AUSTRIA: A new study claims that coordinated international action on “energy-efficient, climate-friendly cooling” could avoid as much as 600 billion tonnes of CO2 equivalent emissions this century.

The International Institute for Applied Systems Analysis (IIASA), an independent international research institute based in Laxenburg, near Vienna, claims tho be the first to try to quantify the overall effects of the Kigali Amendment on both greenhouse gas and air pollutant emissions.
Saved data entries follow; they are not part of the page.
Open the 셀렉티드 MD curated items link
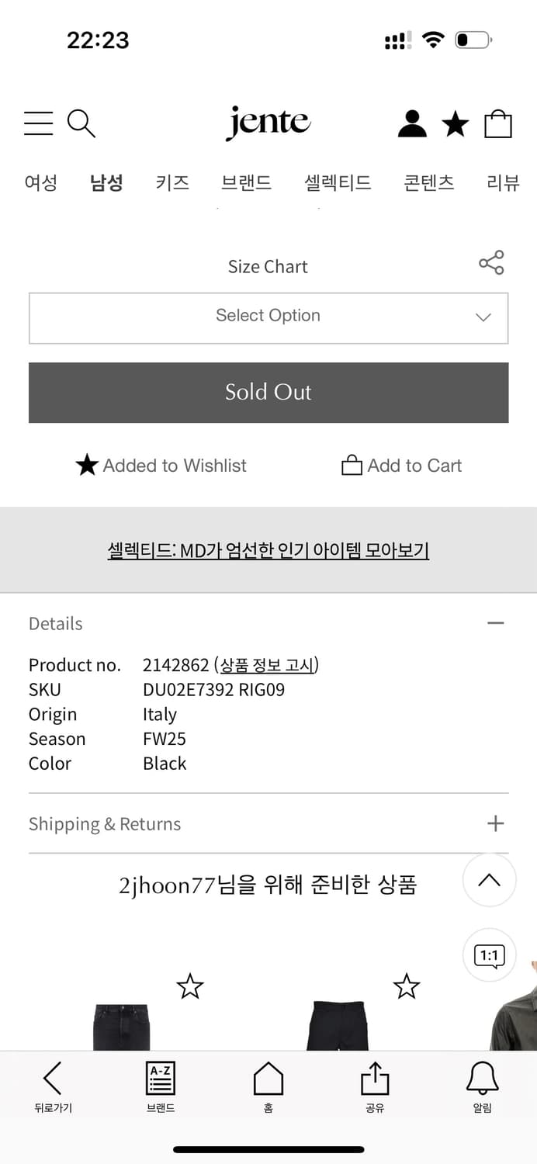click(x=268, y=550)
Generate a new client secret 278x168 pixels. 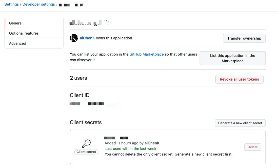tap(240, 123)

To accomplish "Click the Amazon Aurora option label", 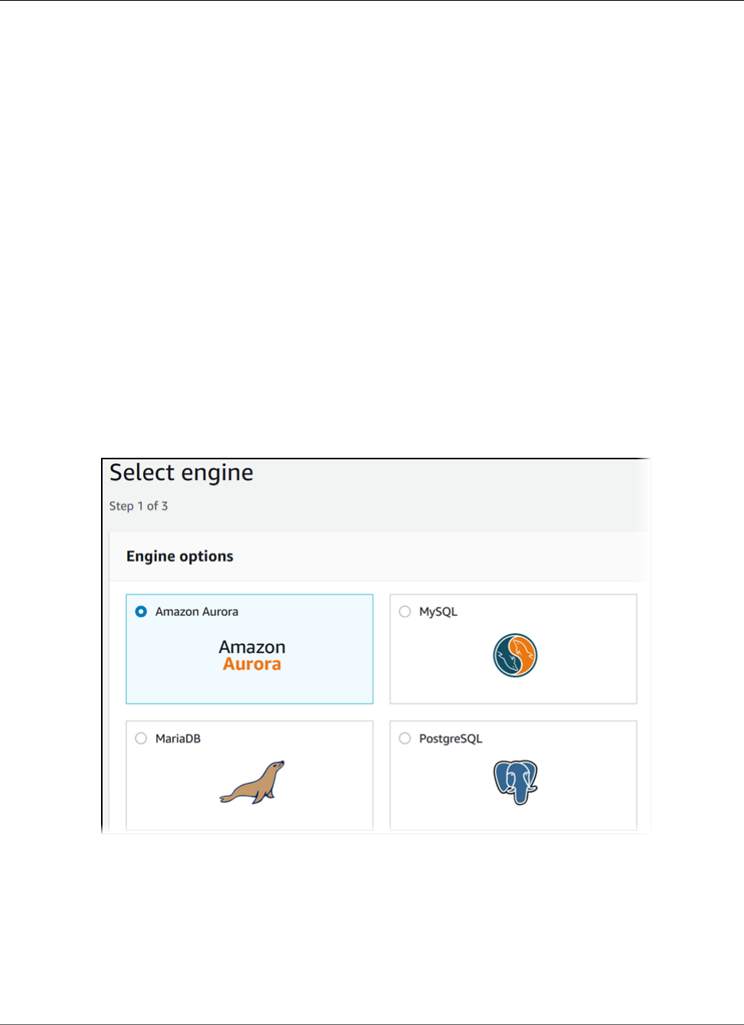I will [197, 612].
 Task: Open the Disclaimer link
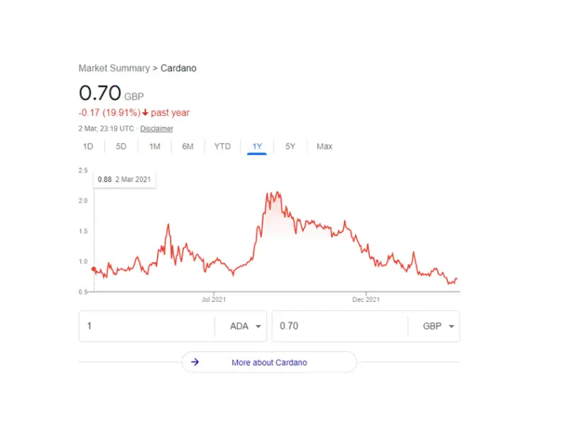click(156, 129)
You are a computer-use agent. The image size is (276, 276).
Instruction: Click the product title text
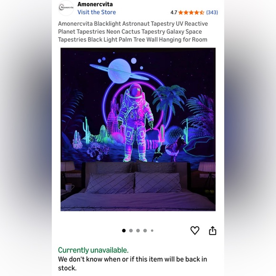133,31
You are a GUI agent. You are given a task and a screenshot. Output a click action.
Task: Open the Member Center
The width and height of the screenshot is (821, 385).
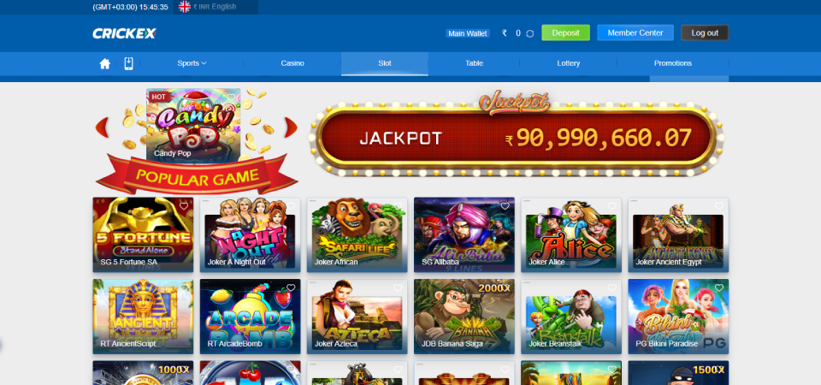click(x=635, y=33)
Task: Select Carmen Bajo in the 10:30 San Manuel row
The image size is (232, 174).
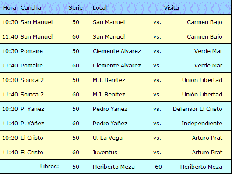Action: pos(204,22)
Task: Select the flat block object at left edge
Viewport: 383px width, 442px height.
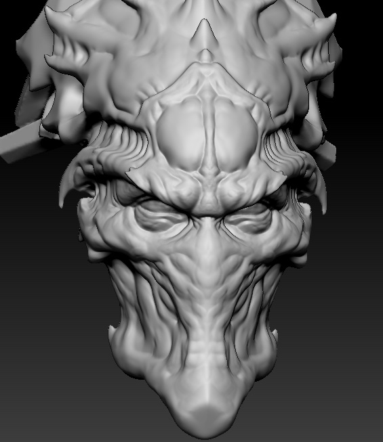Action: point(21,141)
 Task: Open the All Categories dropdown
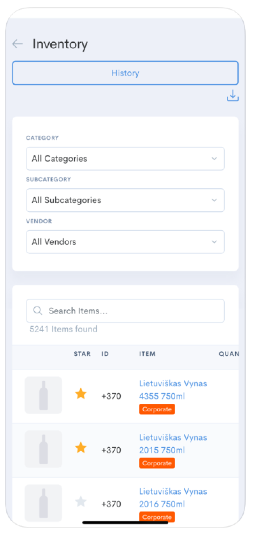[125, 159]

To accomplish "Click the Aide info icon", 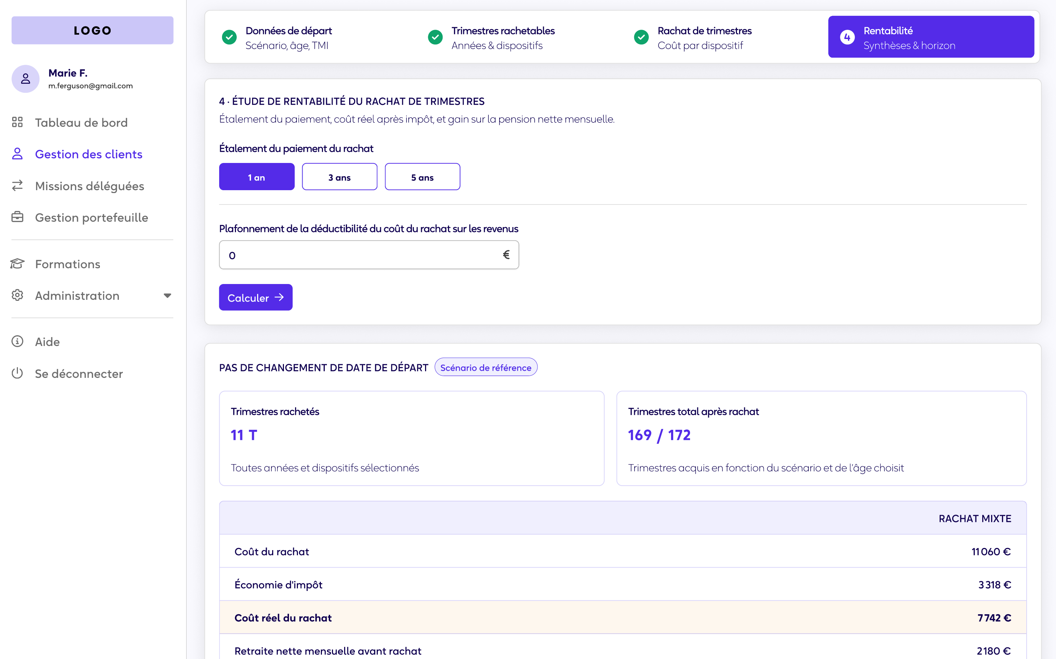I will tap(17, 341).
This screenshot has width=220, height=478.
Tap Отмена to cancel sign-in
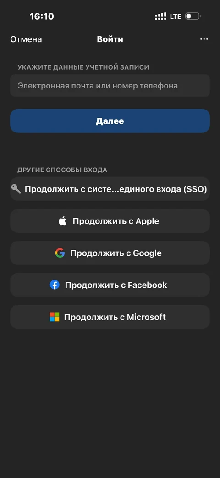click(x=26, y=39)
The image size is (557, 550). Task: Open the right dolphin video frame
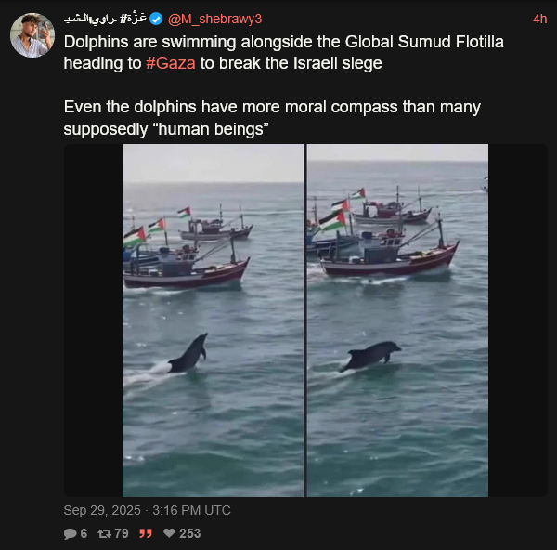[x=397, y=321]
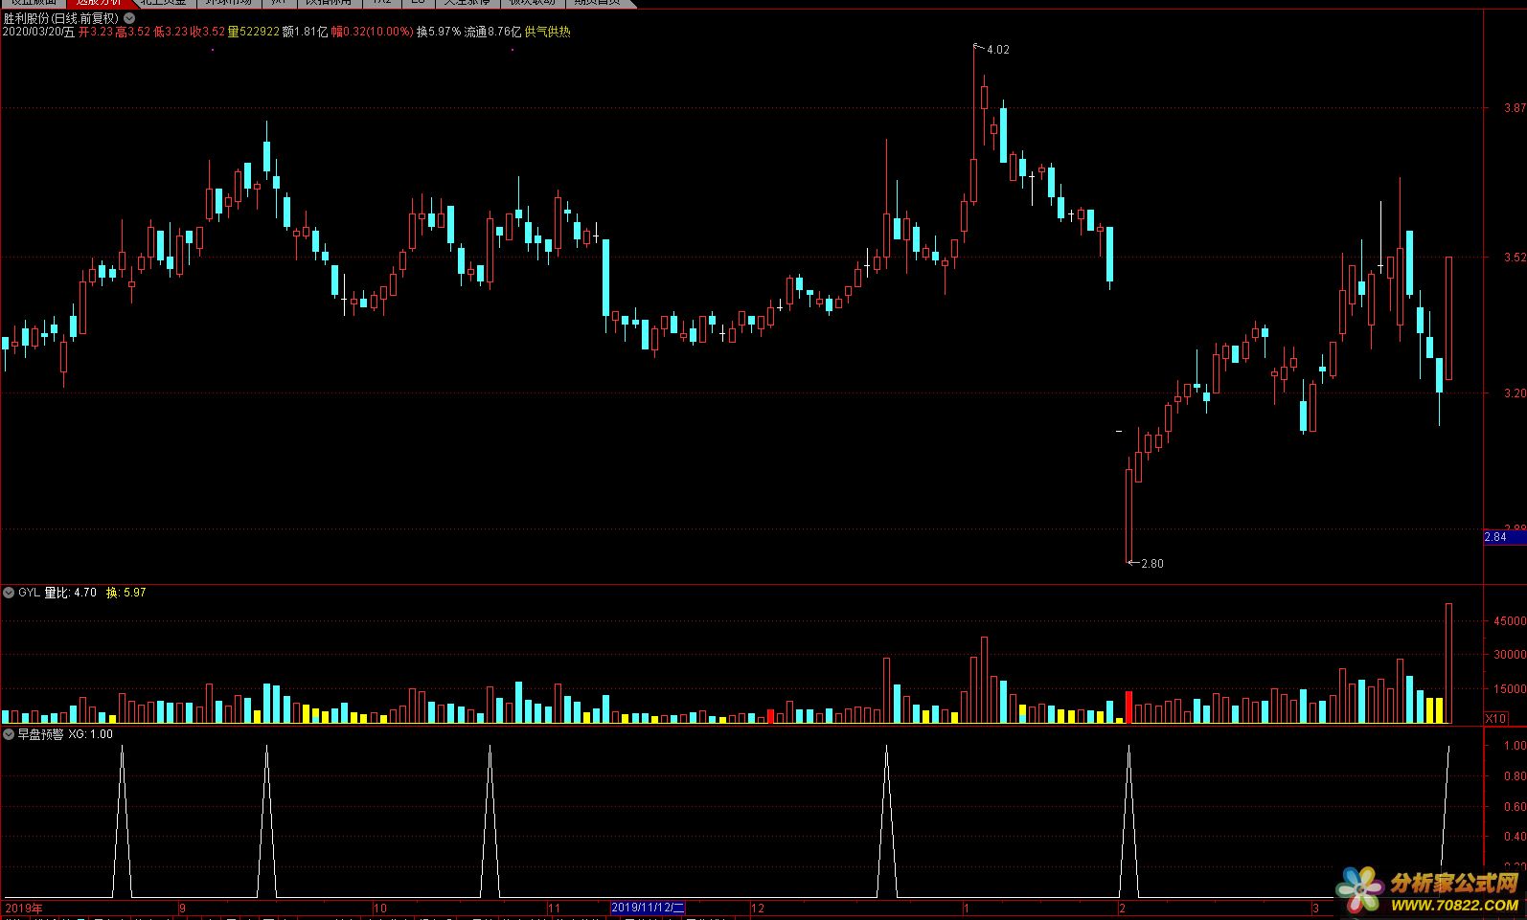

The Kigali Amendment to the Montreal Protocol, which entered into force in 2019, aims to phase down the consumption of HFCs by 2050. While previous agreements have resulted in improvements in the design and energy performance of, for instance, cooling equipment, the Kigali Amendment is the first to include maintaining and/or enhancing the energy efficiency of cooling technologies as an explicit goal. 

Potential

The researchers developed a range of long-term scenarios for HFC emissions under varying degrees of stringency in climate policy and also assessed co-benefits in the form of electricity savings and associated reductions in emissions. The results indicate that, due to technical opportunities to improve energy efficiency in cooling technologies, there is potential for significant electricity savings under a well-managed phase-down of HFCs.

“Our results show that the global cumulative HFC emissions from refrigerant use in cooling technologies would have been over 360 billion tonnes CO2 equivalent between 2018 and 2100 in the pre-Kigali baseline scenario. In addition, indirect CO2 emissions from energy production of electricity used in cooling equipment will be approximately the same order of magnitude if the world continues along its present path, without any additional changes in energy policy,” explains IIASA researcher Pallav Purohit, who led the study.

“We found that if technical energy efficiency improvements are fully implemented, the resulting electricity savings could exceed 20% of future global electricity consumption, while the corresponding figure for economic energy efficiency improvements would be about 15%,” adds study co-author and senior IIASA researcher Lena Höglund-Isaksson.

Significant contribution

The researchers say that the combined effect of HFC phase-down, improvement of energy efficiency of stationary cooling technologies, and future changes in the electricity generation fuel mix would prevent between 411 and 631 billion tonnes CO2 equivalent of greenhouse gas emissions between 2018 and 2100, thereby making a significant contribution towards keeping the global temperature rise below 2°C. Transitioning to high efficiency cooling can therefore double the climate mitigation effects of the HFC phase-down under the Kigali Amendment, while also delivering economic, health, and development benefits.

The findings further show that reduced electricity consumption could mean lower air pollution emissions in the power sector, estimated at about 5 to 10% for sulfur dioxide, 8 to 16% for nitrogen oxides (NOx), and 4 to 9% for fine particulate matter (PM2.5) emissions compared with a pre-Kigali baseline.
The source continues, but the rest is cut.